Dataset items
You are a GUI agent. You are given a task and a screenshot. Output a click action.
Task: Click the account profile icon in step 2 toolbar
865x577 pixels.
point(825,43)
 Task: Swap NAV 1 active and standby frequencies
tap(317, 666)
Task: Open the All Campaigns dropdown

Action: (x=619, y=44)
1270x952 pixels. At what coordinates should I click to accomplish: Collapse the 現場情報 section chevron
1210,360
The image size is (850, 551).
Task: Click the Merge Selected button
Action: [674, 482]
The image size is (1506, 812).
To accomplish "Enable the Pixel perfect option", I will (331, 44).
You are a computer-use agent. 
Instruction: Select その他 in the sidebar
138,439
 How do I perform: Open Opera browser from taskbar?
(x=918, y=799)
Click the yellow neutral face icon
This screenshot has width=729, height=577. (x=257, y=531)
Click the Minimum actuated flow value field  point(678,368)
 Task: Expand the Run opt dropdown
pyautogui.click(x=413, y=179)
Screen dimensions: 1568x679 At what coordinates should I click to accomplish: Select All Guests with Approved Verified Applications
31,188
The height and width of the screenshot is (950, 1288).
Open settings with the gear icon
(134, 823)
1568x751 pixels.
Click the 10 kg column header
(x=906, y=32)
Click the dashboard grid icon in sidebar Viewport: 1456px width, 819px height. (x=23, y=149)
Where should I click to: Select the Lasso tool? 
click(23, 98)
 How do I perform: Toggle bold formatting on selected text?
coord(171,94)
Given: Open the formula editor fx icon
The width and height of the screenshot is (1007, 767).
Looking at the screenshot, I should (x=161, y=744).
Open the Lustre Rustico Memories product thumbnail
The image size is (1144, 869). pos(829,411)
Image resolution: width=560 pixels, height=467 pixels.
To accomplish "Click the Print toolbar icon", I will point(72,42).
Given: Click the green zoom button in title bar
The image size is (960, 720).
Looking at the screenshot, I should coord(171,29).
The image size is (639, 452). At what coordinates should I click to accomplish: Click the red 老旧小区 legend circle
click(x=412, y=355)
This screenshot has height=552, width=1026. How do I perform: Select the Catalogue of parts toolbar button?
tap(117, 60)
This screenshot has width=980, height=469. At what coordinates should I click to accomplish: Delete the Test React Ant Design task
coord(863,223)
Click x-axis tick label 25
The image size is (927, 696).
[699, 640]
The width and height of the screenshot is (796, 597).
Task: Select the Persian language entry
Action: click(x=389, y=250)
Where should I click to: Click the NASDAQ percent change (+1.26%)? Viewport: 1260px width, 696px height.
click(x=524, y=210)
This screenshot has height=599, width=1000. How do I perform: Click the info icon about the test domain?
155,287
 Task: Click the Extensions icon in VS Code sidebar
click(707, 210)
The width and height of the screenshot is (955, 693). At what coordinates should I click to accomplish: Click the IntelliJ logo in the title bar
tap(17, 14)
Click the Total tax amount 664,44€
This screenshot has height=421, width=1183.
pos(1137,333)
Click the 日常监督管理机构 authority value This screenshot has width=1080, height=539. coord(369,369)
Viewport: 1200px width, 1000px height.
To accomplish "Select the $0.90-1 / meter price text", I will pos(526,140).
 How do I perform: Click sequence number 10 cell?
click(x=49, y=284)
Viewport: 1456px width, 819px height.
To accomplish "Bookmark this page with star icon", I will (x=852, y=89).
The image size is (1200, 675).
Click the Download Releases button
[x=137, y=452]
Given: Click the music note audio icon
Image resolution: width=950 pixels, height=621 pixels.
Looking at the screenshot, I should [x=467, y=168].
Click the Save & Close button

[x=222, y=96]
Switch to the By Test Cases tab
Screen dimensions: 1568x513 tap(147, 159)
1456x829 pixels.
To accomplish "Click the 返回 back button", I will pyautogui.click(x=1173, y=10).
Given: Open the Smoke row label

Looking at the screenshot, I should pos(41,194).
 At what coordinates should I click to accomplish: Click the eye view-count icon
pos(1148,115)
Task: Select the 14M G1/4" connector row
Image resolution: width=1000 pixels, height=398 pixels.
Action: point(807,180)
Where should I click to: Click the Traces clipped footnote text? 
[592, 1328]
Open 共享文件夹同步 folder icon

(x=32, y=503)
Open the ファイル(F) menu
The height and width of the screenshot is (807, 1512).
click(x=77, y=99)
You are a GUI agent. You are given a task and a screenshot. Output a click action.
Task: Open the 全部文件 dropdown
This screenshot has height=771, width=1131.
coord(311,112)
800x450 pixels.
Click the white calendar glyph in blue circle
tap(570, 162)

■ GIVEN REQUEST: Can you lay out every line of the records above as a Markdown table with the columns "Row" and "Line", numbering each row and leaving out blank lines?

■ TASK SOLUTION:
| Row | Line |
|---|---|
| 1 | You are a GUI agent. You are given a task and a screenshot. Output a click action. |
| 2 | Task: Click the account profile icon in step 2 toolbar |
| 3 | 865x577 pixels. |
| 4 | point(825,43) |
| 5 |  Task: Swap NAV 1 active and standby frequencies |
| 6 | tap(317, 666) |
| 7 | Task: Open the All Campaigns dropdown |
| 8 | Action: (x=619, y=44) |
| 9 | 1270x952 pixels. At what coordinates should I click to accomplish: Collapse the 現場情報 section chevron |
| 10 | 1210,360 |
| 11 | The image size is (850, 551). |
| 12 | Task: Click the Merge Selected button |
| 13 | Action: [674, 482] |
| 14 | The image size is (1506, 812). |
| 15 | To accomplish "Enable the Pixel perfect option", I will (331, 44). |
| 16 | You are a computer-use agent.  |
| 17 | Instruction: Select その他 in the sidebar |
| 18 | 138,439 |
| 19 |  How do I perform: Open Opera browser from taskbar? |
| 20 | (x=918, y=799) |
| 21 | Click the yellow neutral face icon |
| 22 | This screenshot has width=729, height=577. (x=257, y=531) |
| 23 | Click the Minimum actuated flow value field  point(678,368) |
| 24 |  Task: Expand the Run opt dropdown |
| 25 | pyautogui.click(x=413, y=179) |
| 26 | Screen dimensions: 1568x679 At what coordinates should I click to accomplish: Select All Guests with Approved Verified Applications |
| 27 | 31,188 |
| 28 | The height and width of the screenshot is (950, 1288). |
| 29 | Open settings with the gear icon |
| 30 | (134, 823) |
| 31 | 1568x751 pixels. |
| 32 | Click the 10 kg column header |
| 33 | (x=906, y=32) |
| 34 | Click the dashboard grid icon in sidebar Viewport: 1456px width, 819px height. (x=23, y=149) |
| 35 | Where should I click to: Select the Lasso tool?  |
| 36 | click(23, 98) |
| 37 |  How do I perform: Toggle bold formatting on selected text? |
| 38 | coord(171,94) |
| 39 | Given: Open the formula editor fx icon |
| 40 | The width and height of the screenshot is (1007, 767). |
| 41 | Looking at the screenshot, I should (x=161, y=744). |
| 42 | Open the Lustre Rustico Memories product thumbnail |
| 43 | The image size is (1144, 869). pos(829,411) |
| 44 | Image resolution: width=560 pixels, height=467 pixels. |
| 45 | To accomplish "Click the Print toolbar icon", I will point(72,42). |
| 46 | Given: Click the green zoom button in title bar |
| 47 | The image size is (960, 720). |
| 48 | Looking at the screenshot, I should coord(171,29). |
| 49 | The image size is (639, 452). At what coordinates should I click to accomplish: Click the red 老旧小区 legend circle |
| 50 | click(x=412, y=355) |
| 51 | This screenshot has height=552, width=1026. How do I perform: Select the Catalogue of parts toolbar button? |
| 52 | tap(117, 60) |
| 53 | This screenshot has width=980, height=469. At what coordinates should I click to accomplish: Delete the Test React Ant Design task |
| 54 | coord(863,223) |
| 55 | Click x-axis tick label 25 |
| 56 | The image size is (927, 696). |
| 57 | [699, 640] |
| 58 | The width and height of the screenshot is (796, 597). |
| 59 | Task: Select the Persian language entry |
| 60 | Action: click(x=389, y=250) |
| 61 | Where should I click to: Click the NASDAQ percent change (+1.26%)? Viewport: 1260px width, 696px height. |
| 62 | click(x=524, y=210) |
| 63 | This screenshot has height=599, width=1000. How do I perform: Click the info icon about the test domain? |
| 64 | 155,287 |
| 65 |  Task: Click the Extensions icon in VS Code sidebar |
| 66 | click(707, 210) |
| 67 | The width and height of the screenshot is (955, 693). At what coordinates should I click to accomplish: Click the IntelliJ logo in the title bar |
| 68 | tap(17, 14) |
| 69 | Click the Total tax amount 664,44€ |
| 70 | This screenshot has height=421, width=1183. |
| 71 | pos(1137,333) |
| 72 | Click the 日常监督管理机构 authority value This screenshot has width=1080, height=539. coord(369,369) |
| 73 | Viewport: 1200px width, 1000px height. |
| 74 | To accomplish "Select the $0.90-1 / meter price text", I will pos(526,140). |
| 75 |  How do I perform: Click sequence number 10 cell? |
| 76 | click(x=49, y=284) |
| 77 | Viewport: 1456px width, 819px height. |
| 78 | To accomplish "Bookmark this page with star icon", I will (x=852, y=89). |
| 79 | The image size is (1200, 675). |
| 80 | Click the Download Releases button |
| 81 | [x=137, y=452] |
| 82 | Given: Click the music note audio icon |
| 83 | Image resolution: width=950 pixels, height=621 pixels. |
| 84 | Looking at the screenshot, I should [x=467, y=168]. |
| 85 | Click the Save & Close button |
| 86 | [x=222, y=96] |
| 87 | Switch to the By Test Cases tab |
| 88 | Screen dimensions: 1568x513 tap(147, 159) |
| 89 | 1456x829 pixels. |
| 90 | To accomplish "Click the 返回 back button", I will pyautogui.click(x=1173, y=10). |
| 91 | Given: Open the Smoke row label |
| 92 | Looking at the screenshot, I should pos(41,194). |
| 93 |  At what coordinates should I click to accomplish: Click the eye view-count icon |
| 94 | pos(1148,115) |
| 95 | Task: Select the 14M G1/4" connector row |
| 96 | Image resolution: width=1000 pixels, height=398 pixels. |
| 97 | Action: point(807,180) |
| 98 | Where should I click to: Click the Traces clipped footnote text?  |
| 99 | [592, 1328] |
| 100 | Open 共享文件夹同步 folder icon |
| 101 | (x=32, y=503) |
| 102 | Open the ファイル(F) menu |
| 103 | The height and width of the screenshot is (807, 1512). |
| 104 | click(x=77, y=99) |
| 105 | You are a GUI agent. You are given a task and a screenshot. Output a click action. |
| 106 | Task: Open the 全部文件 dropdown |
| 107 | This screenshot has height=771, width=1131. |
| 108 | coord(311,112) |
| 109 | 800x450 pixels. |
| 110 | Click the white calendar glyph in blue circle |
| 111 | tap(570, 162) |